I have a single protobuf which generates out C# and Go code.
The protobuf contains:
syntax = "proto3";
package myprotobuf;
option go_package = "gitlab.example.com/mycompany/myprotobuf.git";
I'm using go-micro and protoc-gen-micro for my Go GRPC. I'm using Go modules for my Go packages. I'm pushing generated Go code to my protobuf repository for a few reasons: (a) Git submodules can be painful to work with (b) a protobuf referencing a type in an external package requires that external package to have a defined absolute package URL and (c) that's how Google do it (ref e.g. structpb) so it seems like that's the "standard".
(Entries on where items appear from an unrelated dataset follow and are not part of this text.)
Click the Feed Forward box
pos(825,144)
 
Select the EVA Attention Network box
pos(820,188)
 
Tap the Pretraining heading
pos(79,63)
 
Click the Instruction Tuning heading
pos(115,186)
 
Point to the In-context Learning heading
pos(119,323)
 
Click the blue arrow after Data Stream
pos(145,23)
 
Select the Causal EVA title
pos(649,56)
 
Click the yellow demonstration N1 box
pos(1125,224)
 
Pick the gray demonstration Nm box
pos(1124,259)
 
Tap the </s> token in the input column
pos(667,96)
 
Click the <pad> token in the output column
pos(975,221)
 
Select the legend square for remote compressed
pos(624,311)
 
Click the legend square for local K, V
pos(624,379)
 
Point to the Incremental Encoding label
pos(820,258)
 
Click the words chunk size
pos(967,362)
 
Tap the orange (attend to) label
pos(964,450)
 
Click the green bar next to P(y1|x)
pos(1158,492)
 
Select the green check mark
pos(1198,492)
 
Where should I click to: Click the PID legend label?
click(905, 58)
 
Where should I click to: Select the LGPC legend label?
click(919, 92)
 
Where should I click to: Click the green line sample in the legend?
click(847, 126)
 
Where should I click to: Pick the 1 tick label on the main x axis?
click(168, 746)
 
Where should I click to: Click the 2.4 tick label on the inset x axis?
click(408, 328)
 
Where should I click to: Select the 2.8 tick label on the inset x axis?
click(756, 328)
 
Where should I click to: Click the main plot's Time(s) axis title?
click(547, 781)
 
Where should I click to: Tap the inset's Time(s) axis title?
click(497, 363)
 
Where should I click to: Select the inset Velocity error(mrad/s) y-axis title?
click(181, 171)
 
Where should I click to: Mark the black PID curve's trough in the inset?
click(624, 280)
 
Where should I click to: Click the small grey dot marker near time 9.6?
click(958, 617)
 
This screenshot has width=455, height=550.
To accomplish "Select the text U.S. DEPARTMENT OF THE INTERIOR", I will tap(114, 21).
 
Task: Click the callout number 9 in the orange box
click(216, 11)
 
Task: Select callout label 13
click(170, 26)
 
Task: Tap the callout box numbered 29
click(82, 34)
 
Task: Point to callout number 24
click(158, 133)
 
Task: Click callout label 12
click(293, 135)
The C# server / client generated from that proto serve / hit an endpoint at "/myprotobuf.Service/Method", and work fine.
GRPC_TRACE for C# gives:
Decode: ':path: /myprotobuf.Service/Method', elem_interned=1 [1], k_interned=1, v_interned=1 (edited)
The Go / go-micro client calling the C# server gives:
Decode: ':path: /myprotobuf.git.Service/Method', elem_interned=0 [2], k_interned=1, v_interned=0
followed by an error. Note that the path is different. Breakpoints and Console.WriteLine's in the C# GRPC handler never get hit, which makes sense since we're not hitting a known endpoint.
What's the solution for this?
go get
seems to require the .git at the end of the package URL.- go modules require the "module" and "package" definitions to match the URL.
- C# won't like a "." in the namespace.
So it seems like Go and C# are both always going to prefix the endpoint with what the think the package / namespace is, and they're never going to agree on what the package / namespace should be.
Is there a way to override the namespace prefixed to the GRPC endpoint?